- What you are asked to do
Repeat exactly the lines from the line containing "The height and width of the screenshot is (612, 802)." to the last line of the listing, including both.

- Stored data
################

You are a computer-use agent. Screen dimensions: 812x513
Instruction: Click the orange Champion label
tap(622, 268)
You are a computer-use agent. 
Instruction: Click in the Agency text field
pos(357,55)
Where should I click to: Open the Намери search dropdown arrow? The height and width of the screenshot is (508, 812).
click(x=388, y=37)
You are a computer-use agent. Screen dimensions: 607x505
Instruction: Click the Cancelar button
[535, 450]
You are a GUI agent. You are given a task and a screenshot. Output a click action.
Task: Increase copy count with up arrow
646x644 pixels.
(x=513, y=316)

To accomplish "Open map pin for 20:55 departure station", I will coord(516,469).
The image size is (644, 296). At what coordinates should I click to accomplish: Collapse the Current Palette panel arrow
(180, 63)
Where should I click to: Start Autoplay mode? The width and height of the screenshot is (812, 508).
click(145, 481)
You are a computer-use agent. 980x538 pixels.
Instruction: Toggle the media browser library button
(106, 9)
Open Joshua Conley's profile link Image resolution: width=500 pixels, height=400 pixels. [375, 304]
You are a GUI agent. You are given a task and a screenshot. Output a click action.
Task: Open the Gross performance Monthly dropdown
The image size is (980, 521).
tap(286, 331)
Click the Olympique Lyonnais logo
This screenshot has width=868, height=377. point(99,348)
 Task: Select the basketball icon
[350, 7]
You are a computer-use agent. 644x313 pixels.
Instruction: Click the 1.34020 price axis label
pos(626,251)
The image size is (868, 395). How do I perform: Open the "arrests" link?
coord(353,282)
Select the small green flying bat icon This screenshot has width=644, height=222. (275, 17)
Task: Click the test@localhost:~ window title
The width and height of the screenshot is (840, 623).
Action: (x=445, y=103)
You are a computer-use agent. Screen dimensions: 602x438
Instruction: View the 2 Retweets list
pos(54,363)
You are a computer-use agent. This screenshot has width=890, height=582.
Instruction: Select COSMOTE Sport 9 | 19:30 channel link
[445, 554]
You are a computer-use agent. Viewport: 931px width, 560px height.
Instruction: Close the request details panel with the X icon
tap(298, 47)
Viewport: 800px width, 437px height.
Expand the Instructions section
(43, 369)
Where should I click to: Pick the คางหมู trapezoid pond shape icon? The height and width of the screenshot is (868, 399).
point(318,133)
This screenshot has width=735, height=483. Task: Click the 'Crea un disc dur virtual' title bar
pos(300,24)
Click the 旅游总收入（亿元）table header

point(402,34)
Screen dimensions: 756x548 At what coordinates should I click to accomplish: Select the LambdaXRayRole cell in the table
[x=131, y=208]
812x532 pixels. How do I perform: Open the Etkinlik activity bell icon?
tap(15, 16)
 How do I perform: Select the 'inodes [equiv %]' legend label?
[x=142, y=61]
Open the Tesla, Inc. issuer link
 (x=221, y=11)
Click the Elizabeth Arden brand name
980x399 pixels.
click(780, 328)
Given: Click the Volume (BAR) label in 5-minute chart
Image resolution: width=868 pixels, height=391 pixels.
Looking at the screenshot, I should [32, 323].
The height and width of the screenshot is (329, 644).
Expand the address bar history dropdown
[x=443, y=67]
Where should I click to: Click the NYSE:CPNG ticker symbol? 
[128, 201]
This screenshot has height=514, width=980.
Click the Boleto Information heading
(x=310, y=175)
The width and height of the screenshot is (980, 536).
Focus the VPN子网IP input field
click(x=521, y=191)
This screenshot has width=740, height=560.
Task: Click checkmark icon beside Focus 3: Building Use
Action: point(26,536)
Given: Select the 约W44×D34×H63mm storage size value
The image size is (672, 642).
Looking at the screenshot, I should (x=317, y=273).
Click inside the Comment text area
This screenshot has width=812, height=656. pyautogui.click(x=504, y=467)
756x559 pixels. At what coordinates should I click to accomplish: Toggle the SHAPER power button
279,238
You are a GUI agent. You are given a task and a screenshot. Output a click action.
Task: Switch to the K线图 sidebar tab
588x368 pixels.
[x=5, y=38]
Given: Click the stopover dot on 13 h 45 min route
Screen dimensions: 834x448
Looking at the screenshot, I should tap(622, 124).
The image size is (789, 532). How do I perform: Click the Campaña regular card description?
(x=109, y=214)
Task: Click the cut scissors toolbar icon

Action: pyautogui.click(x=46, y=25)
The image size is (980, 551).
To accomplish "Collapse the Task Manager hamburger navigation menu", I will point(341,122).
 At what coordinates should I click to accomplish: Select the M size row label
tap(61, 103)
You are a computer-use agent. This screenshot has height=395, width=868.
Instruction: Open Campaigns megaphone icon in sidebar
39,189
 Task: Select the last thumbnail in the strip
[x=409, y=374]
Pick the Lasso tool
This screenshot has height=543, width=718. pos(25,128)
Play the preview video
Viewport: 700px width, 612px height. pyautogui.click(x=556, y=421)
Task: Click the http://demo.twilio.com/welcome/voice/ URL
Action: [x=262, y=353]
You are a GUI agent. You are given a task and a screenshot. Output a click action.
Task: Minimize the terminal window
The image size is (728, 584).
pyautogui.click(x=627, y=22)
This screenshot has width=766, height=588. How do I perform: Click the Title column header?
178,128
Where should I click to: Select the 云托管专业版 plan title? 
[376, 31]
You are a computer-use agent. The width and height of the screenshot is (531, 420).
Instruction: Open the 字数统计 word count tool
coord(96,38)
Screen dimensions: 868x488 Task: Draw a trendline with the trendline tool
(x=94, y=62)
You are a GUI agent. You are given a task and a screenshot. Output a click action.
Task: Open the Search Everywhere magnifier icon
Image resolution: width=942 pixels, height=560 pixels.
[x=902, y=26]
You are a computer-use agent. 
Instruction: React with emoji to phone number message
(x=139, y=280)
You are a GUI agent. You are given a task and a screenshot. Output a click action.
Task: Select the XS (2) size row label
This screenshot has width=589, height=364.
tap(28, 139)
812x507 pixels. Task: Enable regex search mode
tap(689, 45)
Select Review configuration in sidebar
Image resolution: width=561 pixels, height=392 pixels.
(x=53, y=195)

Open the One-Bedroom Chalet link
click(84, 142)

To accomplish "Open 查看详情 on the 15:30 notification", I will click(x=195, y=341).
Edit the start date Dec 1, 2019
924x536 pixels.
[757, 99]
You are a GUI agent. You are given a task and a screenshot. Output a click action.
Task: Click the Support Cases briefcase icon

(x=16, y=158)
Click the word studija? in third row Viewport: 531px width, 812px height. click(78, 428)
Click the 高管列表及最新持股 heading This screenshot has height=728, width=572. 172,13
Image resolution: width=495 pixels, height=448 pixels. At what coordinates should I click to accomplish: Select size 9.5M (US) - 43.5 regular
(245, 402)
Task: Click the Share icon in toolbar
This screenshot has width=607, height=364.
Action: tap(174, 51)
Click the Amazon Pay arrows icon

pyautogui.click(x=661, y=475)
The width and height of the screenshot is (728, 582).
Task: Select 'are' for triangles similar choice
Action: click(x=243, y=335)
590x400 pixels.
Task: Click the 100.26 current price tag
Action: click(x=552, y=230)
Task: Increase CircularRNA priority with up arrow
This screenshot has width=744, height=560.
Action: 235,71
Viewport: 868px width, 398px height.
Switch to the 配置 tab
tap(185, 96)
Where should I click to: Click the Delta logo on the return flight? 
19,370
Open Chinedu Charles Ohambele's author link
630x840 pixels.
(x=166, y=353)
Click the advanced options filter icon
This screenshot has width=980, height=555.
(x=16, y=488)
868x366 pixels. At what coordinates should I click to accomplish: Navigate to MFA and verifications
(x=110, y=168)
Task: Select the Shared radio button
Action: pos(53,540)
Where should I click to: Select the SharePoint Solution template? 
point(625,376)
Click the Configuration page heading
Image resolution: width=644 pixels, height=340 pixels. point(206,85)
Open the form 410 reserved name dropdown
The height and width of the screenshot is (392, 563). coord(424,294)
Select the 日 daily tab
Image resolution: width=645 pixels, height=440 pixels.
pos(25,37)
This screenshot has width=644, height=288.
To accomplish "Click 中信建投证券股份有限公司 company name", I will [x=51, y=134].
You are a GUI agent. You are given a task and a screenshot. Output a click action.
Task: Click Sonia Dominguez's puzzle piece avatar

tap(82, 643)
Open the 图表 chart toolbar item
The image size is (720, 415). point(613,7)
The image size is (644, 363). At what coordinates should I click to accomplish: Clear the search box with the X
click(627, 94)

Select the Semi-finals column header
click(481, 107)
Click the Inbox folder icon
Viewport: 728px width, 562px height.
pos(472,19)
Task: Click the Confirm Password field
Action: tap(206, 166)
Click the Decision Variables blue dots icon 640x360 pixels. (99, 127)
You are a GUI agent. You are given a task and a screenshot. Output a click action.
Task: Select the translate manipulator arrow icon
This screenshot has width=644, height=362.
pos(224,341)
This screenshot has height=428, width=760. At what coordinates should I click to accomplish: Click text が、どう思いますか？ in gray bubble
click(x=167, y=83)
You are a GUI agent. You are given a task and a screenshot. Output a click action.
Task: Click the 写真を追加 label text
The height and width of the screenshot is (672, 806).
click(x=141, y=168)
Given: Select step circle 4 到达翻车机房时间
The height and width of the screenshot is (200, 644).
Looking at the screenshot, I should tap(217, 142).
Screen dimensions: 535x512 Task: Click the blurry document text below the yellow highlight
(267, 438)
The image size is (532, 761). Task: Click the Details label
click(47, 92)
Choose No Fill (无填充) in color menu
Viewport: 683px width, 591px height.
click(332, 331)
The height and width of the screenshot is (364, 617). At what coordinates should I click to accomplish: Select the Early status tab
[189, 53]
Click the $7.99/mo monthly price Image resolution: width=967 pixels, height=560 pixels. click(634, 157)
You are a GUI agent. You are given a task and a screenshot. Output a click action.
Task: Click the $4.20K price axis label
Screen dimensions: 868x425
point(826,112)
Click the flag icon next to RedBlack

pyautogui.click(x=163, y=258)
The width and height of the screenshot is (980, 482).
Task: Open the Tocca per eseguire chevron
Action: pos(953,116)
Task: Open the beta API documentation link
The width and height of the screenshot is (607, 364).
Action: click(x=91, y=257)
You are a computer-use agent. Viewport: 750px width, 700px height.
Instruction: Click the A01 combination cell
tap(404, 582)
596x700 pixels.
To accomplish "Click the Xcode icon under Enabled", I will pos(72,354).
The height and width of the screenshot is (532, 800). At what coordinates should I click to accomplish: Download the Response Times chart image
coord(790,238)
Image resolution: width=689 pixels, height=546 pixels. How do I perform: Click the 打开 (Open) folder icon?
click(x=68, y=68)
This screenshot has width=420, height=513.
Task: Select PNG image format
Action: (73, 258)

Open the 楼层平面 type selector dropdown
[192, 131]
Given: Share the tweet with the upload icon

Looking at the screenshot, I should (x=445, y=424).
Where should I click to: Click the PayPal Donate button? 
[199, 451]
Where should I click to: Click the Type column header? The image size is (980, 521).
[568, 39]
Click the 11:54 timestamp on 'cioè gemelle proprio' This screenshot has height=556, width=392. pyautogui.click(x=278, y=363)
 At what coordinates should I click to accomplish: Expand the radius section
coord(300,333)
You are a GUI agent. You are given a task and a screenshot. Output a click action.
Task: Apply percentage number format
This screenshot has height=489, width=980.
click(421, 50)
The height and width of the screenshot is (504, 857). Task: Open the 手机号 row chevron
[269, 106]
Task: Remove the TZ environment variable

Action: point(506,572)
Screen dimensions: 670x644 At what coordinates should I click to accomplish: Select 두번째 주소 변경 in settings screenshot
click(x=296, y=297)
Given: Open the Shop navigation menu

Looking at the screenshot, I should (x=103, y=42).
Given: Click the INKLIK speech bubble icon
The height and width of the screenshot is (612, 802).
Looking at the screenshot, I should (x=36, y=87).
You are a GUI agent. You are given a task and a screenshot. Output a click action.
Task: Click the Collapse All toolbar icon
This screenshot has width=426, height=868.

################

- Output of the task
The height and width of the screenshot is (612, 802).
Looking at the screenshot, I should (x=36, y=87).
You are a GUI agent. You are given a task and a screenshot. Output a click action.
Task: Click the Collapse All toolbar icon
This screenshot has width=426, height=868.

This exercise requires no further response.